On Tuesday of this week, Azure suffered a severe outage. Unless you were working after hours, your users slammed the HelpDesk with calls, or you were using some of the affected Azure services at the time, you might not have noticed. Interestingly enough, I took notice because of a seemingly unrelated issue – my Xbox Live pinned apps had disappeared. I immediately took to the Internet to see if there were reported outages for Xbox Live, or if I might possibly be experiencing some common problem I had never seen before.
I dropped out to the Xbox Live site and all was well – at least that's what the service status showed me. But, then I started to see reports on Twitter and other places that Azure was down for many, particularly Azure Storage, Virtual Machines, Visual Studio Online, Azure Website, Search, and miscellaneous other Microsoft services. However, when I jumped out to the Azure Service status pages, they showed that Azure was fine, just like the Xbox Live site did.

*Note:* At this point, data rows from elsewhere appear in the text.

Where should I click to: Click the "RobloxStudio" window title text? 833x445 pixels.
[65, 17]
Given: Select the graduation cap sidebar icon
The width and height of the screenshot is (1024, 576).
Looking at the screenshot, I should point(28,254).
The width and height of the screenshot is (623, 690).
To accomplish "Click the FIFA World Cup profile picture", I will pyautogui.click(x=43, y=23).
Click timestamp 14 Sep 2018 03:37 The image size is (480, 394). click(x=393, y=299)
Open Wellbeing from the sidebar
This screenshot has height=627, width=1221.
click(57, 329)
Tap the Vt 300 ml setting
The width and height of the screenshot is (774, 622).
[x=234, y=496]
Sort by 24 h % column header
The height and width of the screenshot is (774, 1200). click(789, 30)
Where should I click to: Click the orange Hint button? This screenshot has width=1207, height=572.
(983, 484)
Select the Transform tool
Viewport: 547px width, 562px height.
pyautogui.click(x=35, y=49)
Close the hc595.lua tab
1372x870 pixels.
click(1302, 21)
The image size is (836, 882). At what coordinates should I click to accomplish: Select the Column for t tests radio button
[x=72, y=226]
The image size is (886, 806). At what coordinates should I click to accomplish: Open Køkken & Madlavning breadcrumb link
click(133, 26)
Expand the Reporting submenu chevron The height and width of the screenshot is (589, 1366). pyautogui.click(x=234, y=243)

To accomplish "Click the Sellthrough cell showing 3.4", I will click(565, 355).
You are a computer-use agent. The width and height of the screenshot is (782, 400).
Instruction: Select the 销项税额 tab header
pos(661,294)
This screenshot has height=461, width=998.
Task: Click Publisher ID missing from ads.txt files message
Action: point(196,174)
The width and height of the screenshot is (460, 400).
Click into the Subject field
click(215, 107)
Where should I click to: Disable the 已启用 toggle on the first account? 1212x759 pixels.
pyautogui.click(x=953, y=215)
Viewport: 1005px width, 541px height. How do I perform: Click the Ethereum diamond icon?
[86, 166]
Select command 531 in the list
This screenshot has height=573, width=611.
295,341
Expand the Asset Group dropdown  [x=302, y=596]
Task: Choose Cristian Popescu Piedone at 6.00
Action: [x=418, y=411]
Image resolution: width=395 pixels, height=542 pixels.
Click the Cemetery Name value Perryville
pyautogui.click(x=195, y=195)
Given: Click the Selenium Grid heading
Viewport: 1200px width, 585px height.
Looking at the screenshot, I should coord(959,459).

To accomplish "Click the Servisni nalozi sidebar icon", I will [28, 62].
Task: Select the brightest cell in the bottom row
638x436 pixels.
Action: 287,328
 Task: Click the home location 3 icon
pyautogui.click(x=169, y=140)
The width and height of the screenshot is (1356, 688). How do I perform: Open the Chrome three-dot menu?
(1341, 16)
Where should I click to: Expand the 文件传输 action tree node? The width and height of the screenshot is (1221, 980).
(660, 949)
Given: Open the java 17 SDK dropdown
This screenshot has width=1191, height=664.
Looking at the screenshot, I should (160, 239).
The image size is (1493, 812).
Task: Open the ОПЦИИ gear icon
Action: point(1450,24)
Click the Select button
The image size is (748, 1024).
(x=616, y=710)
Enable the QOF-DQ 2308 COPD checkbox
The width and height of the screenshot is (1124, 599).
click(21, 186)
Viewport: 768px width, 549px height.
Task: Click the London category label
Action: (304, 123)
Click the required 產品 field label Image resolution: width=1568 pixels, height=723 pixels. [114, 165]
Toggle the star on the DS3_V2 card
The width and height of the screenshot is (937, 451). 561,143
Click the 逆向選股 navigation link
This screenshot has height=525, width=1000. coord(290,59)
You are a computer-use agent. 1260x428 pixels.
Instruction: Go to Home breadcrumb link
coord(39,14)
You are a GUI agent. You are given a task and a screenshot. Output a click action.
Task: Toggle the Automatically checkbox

We hear now, through an apology post by Jason Zander, CVP from the Microsoft Azure Team, that the cause for the outages was a "performance" update for Azure Storage Services. There's a couple threads in the apology and explanation that most of us in IT are familiar with and shows that the software company is still learning what it means to be IT:
- Service health reporting didn't work.
- The update had been tested for several weeks, but bombed in production.
- The test group apparently didn't match the production environment close enough.
- The update was deployed en masse instead of incrementally.
- Alternate communication methods to notify users were used only after the incident instead of being part of the process.
Microsoft's apology is accepted (you can't trust technology 100%), and it highlights a few areas that seem to be common ground for anyone dealing with technology. As IT Pros, we've all experienced the same scenario and had to issue the same apology emails. Microsoft is learning how to be IT and taking the hard knocks, just like we've all had to do over the years. The difference is that when it happens to us, it affects only those in a single company. When it happens to Microsoft, it affects all companies that rely on a single service provider.
The other angle here, and the one I'm sure most patching IT Pros will enjoy, is that Microsoft got bit by one of its own updates. Microsoft's updates over the past few years, and even moreso the past few months, have lacked a certain, say, quality about them. Each month, its just expected that one or more released updates will bomb and have to be fixed and rereleased. I hear rumors that Vegas bookies are now interested in Patch Tuesday (I kid, I kid). But, its a bit ironic (but, not surprising) to hear that Microsoft was bitten by its own patch.